The 1998 Lambeth Resolution on this subject declared plainly that the
Anglican Church worldwide did not believe - because of its reading of
Scripture - that it was free to say that homosexual practice could be
blessed. But it also declared that violence in word or deed and
prejudice against homosexual people were unacceptable and sinful
behaviour for Christians. Earlier Lambeth Conference Resolutions had
made the same point. Any words that could make it easier for someone to
attack or abuse a homosexual person are words of which we must repent.
We are bound to ask, with the greatest care, how we best communicate the
challenge of the gospel to homosexual persons and how we may free
ourselves from unreasoning fear or even hatred.

4. It is beyond doubt that we stand at a point where the future shape
and character of the Communion depend on our choices. What those will be
is something that will be settled by various meetings and consultations
in the months ahead, especially the Primates' Meeting. The Windsor
document sets out a possible future in which we willingly bind ourselves
closer together by some form of covenant. I hope we will see virtue in
this. No-one can or will impose this, but it may be a creative way of
expressing a unity that is neither theoretical nor tyrannical. We have
experience of making covenants with our ecumenical partners; why should
there not be appropriate commitments which we can freely and honestly
make with one another?

It is in such a context that the proposals for the future of my own
office should be discussed. They do not seek to create a central
executive, but to create a means to discern what covenantal relationship
might mean and to act to restore it when it is threatened.

But staying together as a Communion is bound to be costly for us all. To
be in the Church at all obliges us to try and discern the difficult
balance between independence and responsibility to each other, and to
face the dangers of causing others to stumble (Mark 9.42, Rom.14). How
can we be true to our consciences, yet aware that the Church as the
whole Body needs to reflect and decide - not just ourselves and our
friends? The only thing that will ultimately keep us together is a
recognition in each other of the same love and longing for the same Lord
and his appearing.

How do we do that? Not primarily through public words and statements. We
know each other's hearts as believers only when we share each other's
prayer. In the months ahead, please do not forget this. Be aware of
others praying with you across the world. Take the opportunities that
may arise of sharing directly in prayer wherever you can. Let us use the
various links of the Communion for this good purpose. Do not forget the
good things we have shared as a Communion. Do not think that repentance
is always something others are called to, but acknowledge the failings
we all share, sinful and struggling disciples as we are.
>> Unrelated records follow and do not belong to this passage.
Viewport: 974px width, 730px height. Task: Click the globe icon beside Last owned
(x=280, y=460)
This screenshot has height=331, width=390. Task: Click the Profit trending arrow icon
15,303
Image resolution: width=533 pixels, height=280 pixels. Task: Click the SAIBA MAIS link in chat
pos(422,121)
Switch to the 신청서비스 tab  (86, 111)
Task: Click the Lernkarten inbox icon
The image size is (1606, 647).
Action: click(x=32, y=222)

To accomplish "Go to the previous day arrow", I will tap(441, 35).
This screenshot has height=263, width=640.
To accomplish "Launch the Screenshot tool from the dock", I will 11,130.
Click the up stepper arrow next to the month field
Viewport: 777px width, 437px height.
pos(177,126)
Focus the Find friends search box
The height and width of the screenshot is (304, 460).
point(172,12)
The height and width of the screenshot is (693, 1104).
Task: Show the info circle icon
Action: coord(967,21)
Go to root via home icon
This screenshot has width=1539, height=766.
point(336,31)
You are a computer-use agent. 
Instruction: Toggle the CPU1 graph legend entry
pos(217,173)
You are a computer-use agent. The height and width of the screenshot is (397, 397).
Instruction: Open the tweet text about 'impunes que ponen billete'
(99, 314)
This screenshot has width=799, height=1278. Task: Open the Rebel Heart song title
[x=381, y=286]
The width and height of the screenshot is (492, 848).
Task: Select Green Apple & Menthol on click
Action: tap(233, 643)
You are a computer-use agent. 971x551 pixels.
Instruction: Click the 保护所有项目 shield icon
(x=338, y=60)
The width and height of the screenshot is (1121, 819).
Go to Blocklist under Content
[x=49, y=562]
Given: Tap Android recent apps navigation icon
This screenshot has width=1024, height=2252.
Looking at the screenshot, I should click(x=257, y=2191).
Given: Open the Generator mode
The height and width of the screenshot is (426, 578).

5. We have been given a working tool of great value and great challenge
in the Windsor Report. It will not straight away answer all our
questions, but it will help us find out what are the right and the
useful questions to ask.

I invite you during this Advent season to devote time and attention in
the second week of Advent - the week following what has traditionally
been the Sunday when we think about God's gift of Holy Scripture - to
prayer around all these matters - prayer for all who have difficult
decisions to make, prayer for the whole of our Communion, so that we may
together find how we may best honour our God and Saviour and serve his
mission in the world.

May God bless all of you in your preparation to celebrate the Lord's
Coming, 'as we wait for the blessed day we hope for, when the glory of
our great God and Saviour Jesus Christ will appear' (Titus 2.11).